ドアベルの軽やかな音と共に店に入って来たのは予想通り弦さんだった。
「今日の一人目は弦さんですよ。いらっしゃい」
「そうかそうか。昨日の昼に来たんだけど忙しそうだったから出直すことにしたんだよ」
そう言いながら勝手知ったる様子でテーブル席にドカリと腰を下ろす。
「それはすいませんでした。土日は急に混んじゃってこっちもてんやわんやだったんですよ」
見慣れない混雑に気を使わせてしまったようだ。お冷をテーブルに運びながらお詫びを口にする。
「バイクが何台も止まってたから兄ちゃんが友達でも集めたのかと思ったけどそうでもないのか」
「マスターのお孫さんがSNSにこの店の事載せたらしくて」
「SNSってのはあれか。ツブヤイターとか何とか言う」
ビミョーに間違ってますけどそのお年でご存じなのは素晴らしい。
「そうそう、そんな奴です。今日は何にしますか」
「オムライスにしてくれ。ソーセージを一本付けてな」
「はい。じゃあちょっと待っててくださいね」
厨房に入って早速調理を始める。週末の経験のお陰で手順に淀みが無くなった気がする。何事も経験に勝る学習機会はないって事かな。
「おう、早いな」
一本目の煙草を吸い終えるタイミングでテーブルに料理を運ぶと驚かれた。
「このスープ美味いな。今日みたいな雨の日は温かいのが染みる」
今日のスープは刻んだ白菜とベーコンのコンソメスープ。俺が好きで家でも時々作ってる奴だけど気に入ってもらえたようだ。
「午後も畑ですか?はい、これは昨日のお詫びで」
粗方食事を終えたテーブルにホットコーヒーを置く。
「いや今日は終いだ。こんな天気で野良仕事しても風邪ひくだけだ。この後は家に帰って婆さんとテレビでも見るさ」
確かに今日はこの時期にしては寒い。天気のせいで気温も上がらない。日に日に深まる秋の気配を感じずにはいられない。
「やっぱり外仕事は雨だと大変ですよね」
「お天道様あってだな。こればっかりは鳥小屋の中の方がいいかもしれん。しかしあんなに客が来たなら兄ちゃん一人で大変だっただろう」
「そうなんですよ。マスターの娘さんにも相談したんですけどまだ人を雇うには早いだろうって。ああ、今度の週末はお孫さんが手伝ってくれそうなんですけどね」
「人を雇うのは大変だからな。一度雇えばやっぱり辞めて下さいとはいかん。雇う側も責任を持たにゃあならんからな。…ちょっとした手伝い程度なら当てがあるが聞いてみるか?」
元経営者の言葉には説得力がある。弦さんがコーヒーを飲みながら何か思いついた様だ。
「土日の昼間だけなんですけどそんな都合のいい人いますか?」
「家に東京から出戻ってゴロゴロしてる孫がおってな。暫くは休みたいとか言って次を探しもせん。真さんが戻るまでなら二、三週間だけじゃろうから丁度いいかと思ってな」
「自分としては手伝ってもらえるなら猫の手でもって感じですから有難い話なんですけど、無理強いだけはしないで下さいね。ホントにこの先どうなるのかは分からないんで」
「構わん構わん。とっとと社会復帰させるいい切っ掛けだ。兄ちゃんが気にする事はない。本人がやる気があるなら顔出させるから一度話してみてくれれば十分だ」
弦さんがコーヒーを一口飲んでから煙草に火を着ける。おお、その若緑色のパッケージは『わかば』。お年寄りって『わかば』かオレンジ色の『エコー』のイメージなのは何故だろう。ああ、因みに俺は『セブンスター』です。

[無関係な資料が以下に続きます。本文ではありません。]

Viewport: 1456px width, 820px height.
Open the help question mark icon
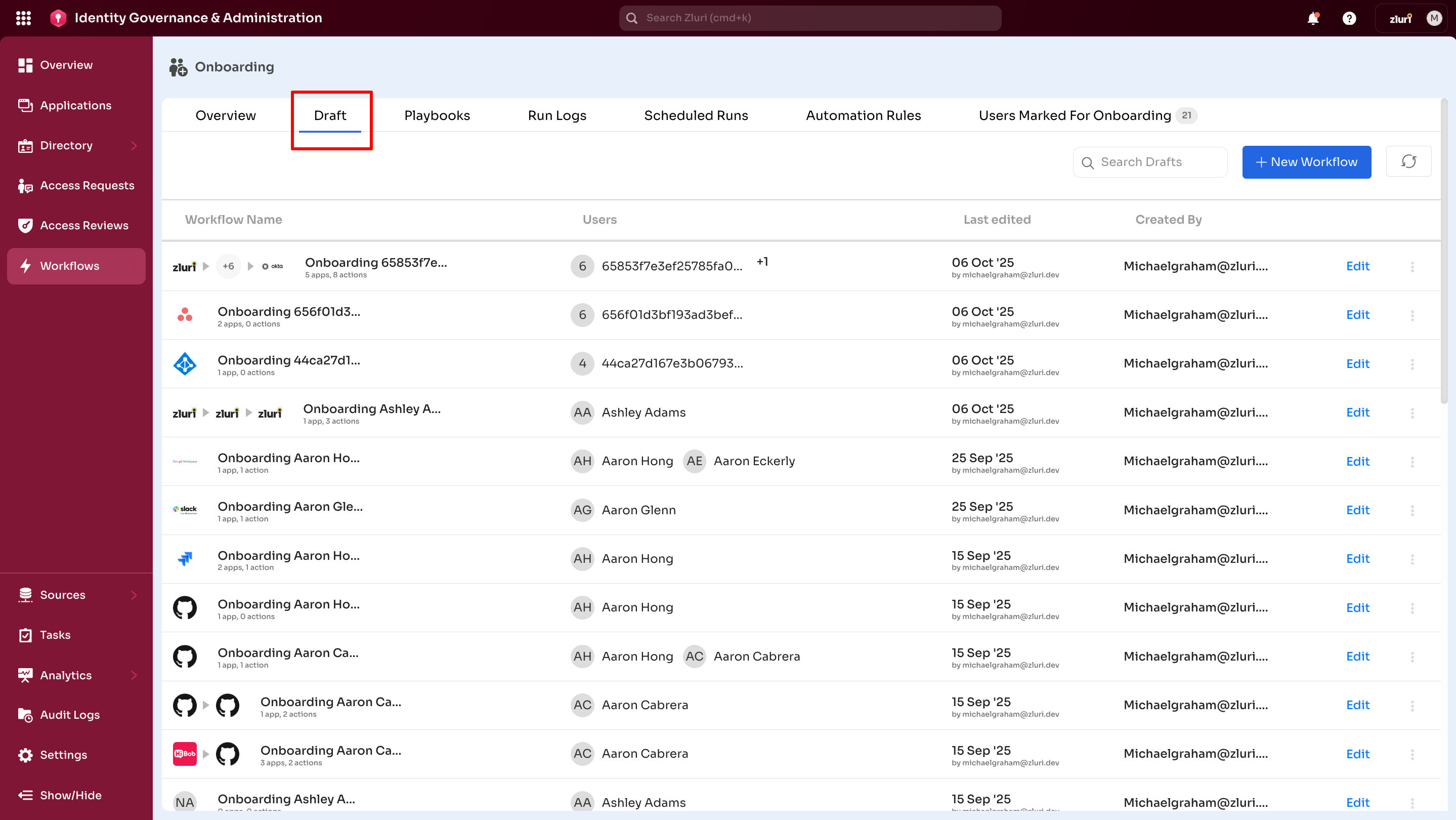tap(1349, 19)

注意書きの面積が拡がってパッケージデザインの意味が全くなくなっているのが悲しいです。
「あっ、そういえば今日はお店早仕舞いしても大丈夫ですかね?」
「そんなものお前さんが決めればいい。真さんも時々は臨時休業したり昼で店閉めてたから問題ないじゃろ」
マスターも時々休んでたんだ。そりゃそうだよな。病院にも通ってたみたいだし。三音里ちゃん母に連絡しとこ。

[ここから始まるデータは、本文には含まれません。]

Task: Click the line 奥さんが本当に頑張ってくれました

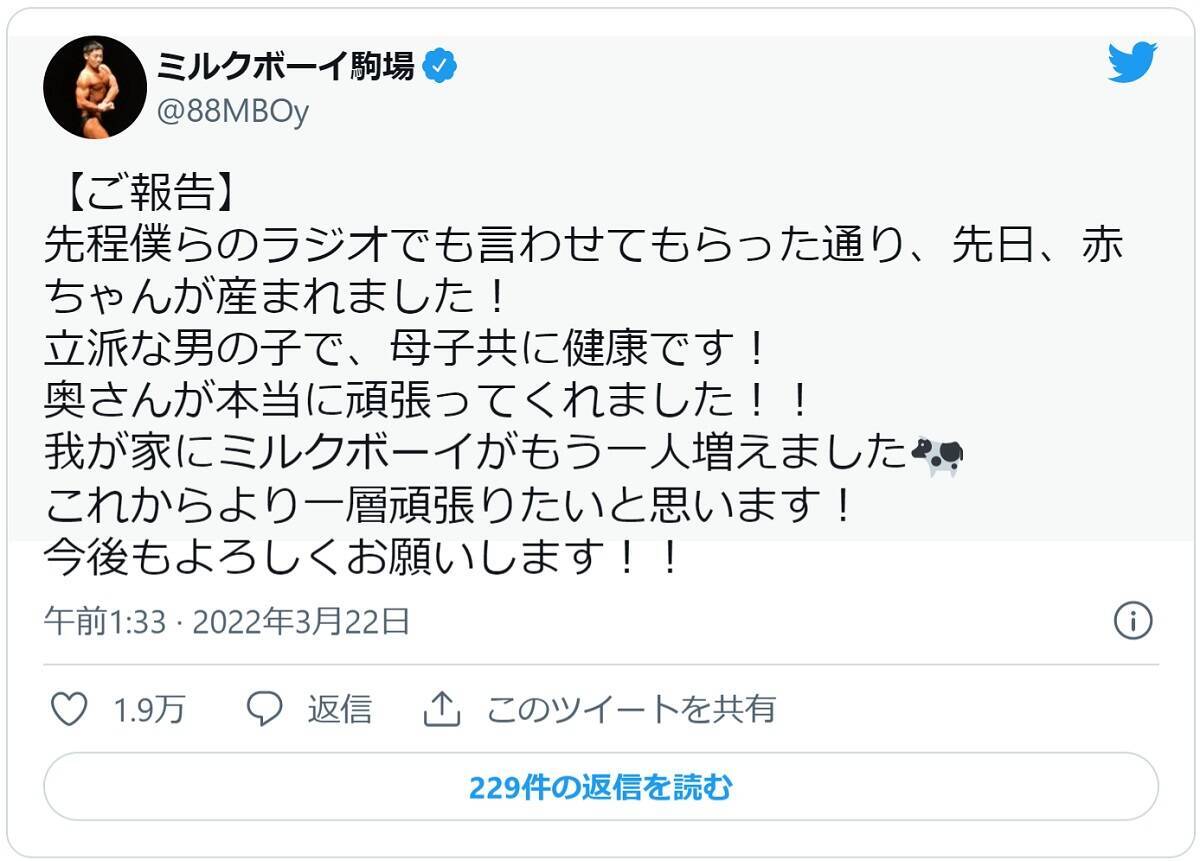Action: coord(425,402)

そんな雑談タイムをまったりと過ごしているうちにお客様がご来店です。あ、この前も来てくれた農協さんだ。リピーターは有り難い事です。
当然と言うか弦さんとは顔見知りの様で畑の話を始めたのでお冷を出すために一旦テーブルを離れる。
さて、今日は何人来るかな。お仕事、お仕事。